Niemiecki minister uderza w polskich rolników

Antyrolnicza propaganda dostała nowy zastrzyk energii. Niemiecki minister rolnictwa Cem Oezdemir zbagatelizował problemy polskich i europejskich farmerów i powtórzył przywoływany od jakiegoś czasu argument, że ich protesty przeciwko bezcłowemu sprowadzaniu ukraińskich produktów rolnych pomagają propagandzie Putina.

Cem Oezdemir pośrednio skrytykował m.in. polskich rolników, protestujących przeciwko importowi rolnemu z Ukrainy. 

„Czasem mam wrażenie, że wielu nie rozumie, iż obrona Ukrainy – a tym samym także obrona nas wszystkich – nie polega tylko na dostawach broni i amunicji do obrony przed rosyjską agresją, ale też na tym, by nie brać udziału w putinowskiej propagandzie”

 – powiedział dziennikarzom polityk niemieckich Zielonych, znanych ze swych lewicujących idei.

Niemiecki minister wbrew stosowanym w Polsce praktykom skupu oraz elementarnych w ekonomii prawom podaży i popytu uważa, że „nie ma żadnych dowodów na to”, iż ceny zboża spadają z powodu importu z Ukrainy. Oezdemir winą za pełne spichlerze w Polsce obwinił PiS.  

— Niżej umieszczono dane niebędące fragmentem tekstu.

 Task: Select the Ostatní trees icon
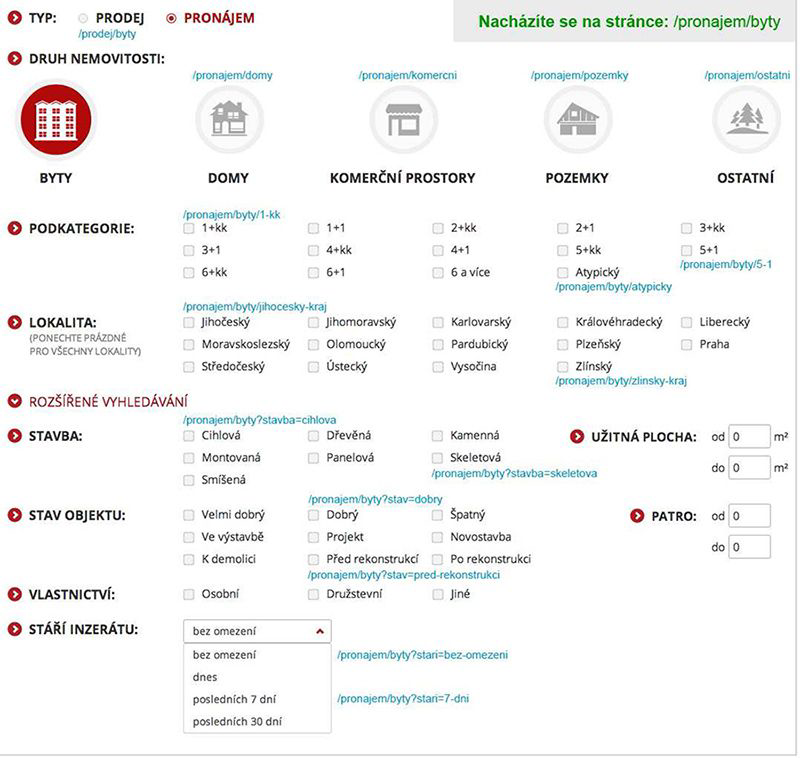click(745, 119)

Tymczasem umowa o bezcłowym handlu UE z Ukrainą, wprowadzonym po rosyjskiej napaści na ten kraj, ma zostać przedłużona po raz kolejny i obowiązywać do czerwca 2025. Zawierać ma jednak zabezpieczenia, pozwalające chronić unijnych rolników przed skutkami nadmiernego wzrostu importu produktów rolnych. Rozszerzono listę produktów, które mają być objęte ograniczeniami w imporcie; do jaj, drobiu i cukru dodano owies, kukurydzę, kasze i miód. Część organizacji rolniczych skrytykowało fakt, że na liście nie ma pszenicy. 

Bruksela wydała także ogólnikowe zapewnieni, że w przypadku stwierdzenia przez Komisję Europejską, że wystąpiły zakłócenia na rynku UE lub na rynkach jednego lub większej liczby krajów unijnych w związku z importem z Ukrainy, ma ona reagować wprowadzeniem ceł i kontyngentów. Nie jest jednak jasne, czy kompromis ten ma poparcie wymaganej kwalifikowanej większości w Radzie UE. Oprócz Polski zastrzeżenia mają też Węgry i Francja.

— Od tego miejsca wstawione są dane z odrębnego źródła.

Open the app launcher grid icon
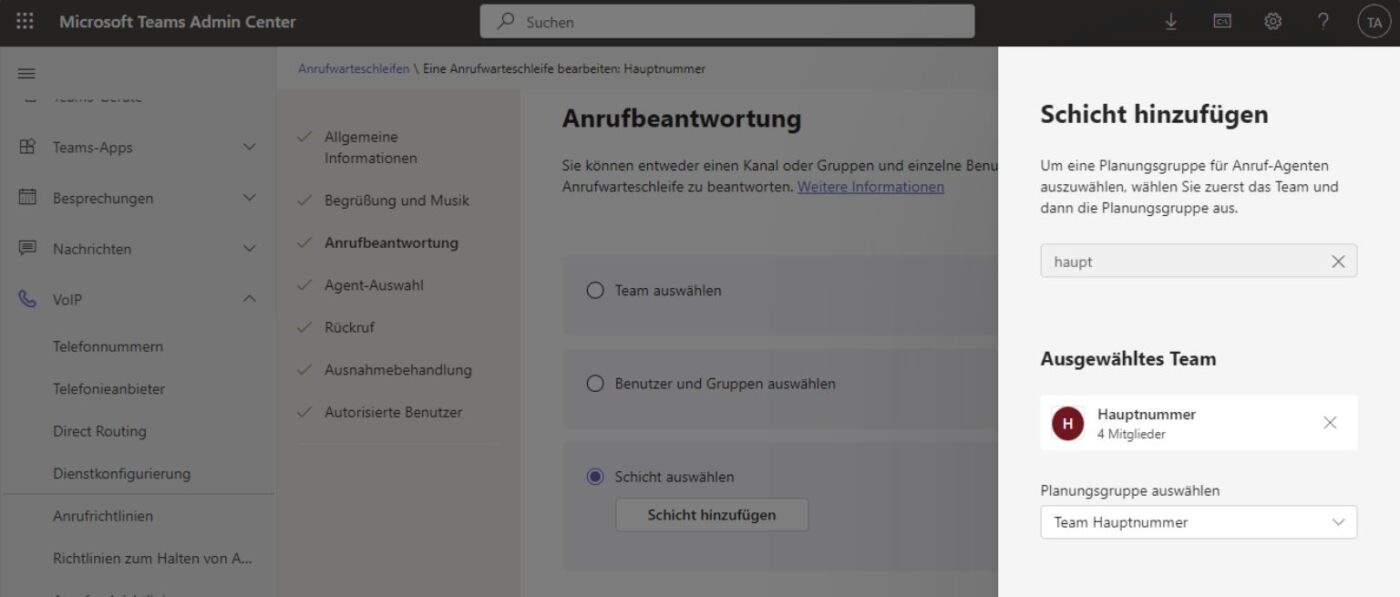 point(24,20)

Tymczasem Bruksela zdaje się iść powoli na niewielkie ustępstwa wobec unijnych rolników. W tym tygodniu udało się zatwierdzić porozumienie w sprawie zmniejszenia obciążeń administracyjnych i poluzowania niektórych wymogów środowiskowych dla rolników. Propozycję Komisji Europejskiej w tej sprawie poparła większość przedstawicieli państw unijnych w Specjalnym Komitecie ds. Rolnictwa. 

Proponowane rozwiązania dotyczą m.in. norm mających na celu zapewnienie dobrego i ekologicznego stanu gleb. Co do zasady rolnicy muszą przestrzegać tych wymogów, aby korzystać z dopłat rolnych UE.  Wiąże się to na przykład z ugorowaniem i stosowaniem płodozmianu. KE zaproponowała, aby było to dobrowolne, a nie obowiązkowe. Jednocześnie państwa członkowskie mają zachęcać do ugorowania pomimo złagodzenia przepisów. Małe gospodarstwa o powierzchni poniżej 10 hektarów mają nie podlegać kontrolom i karom związanych z przestrzeganiem wymogów warunkowości wspólnej polityki rolnej.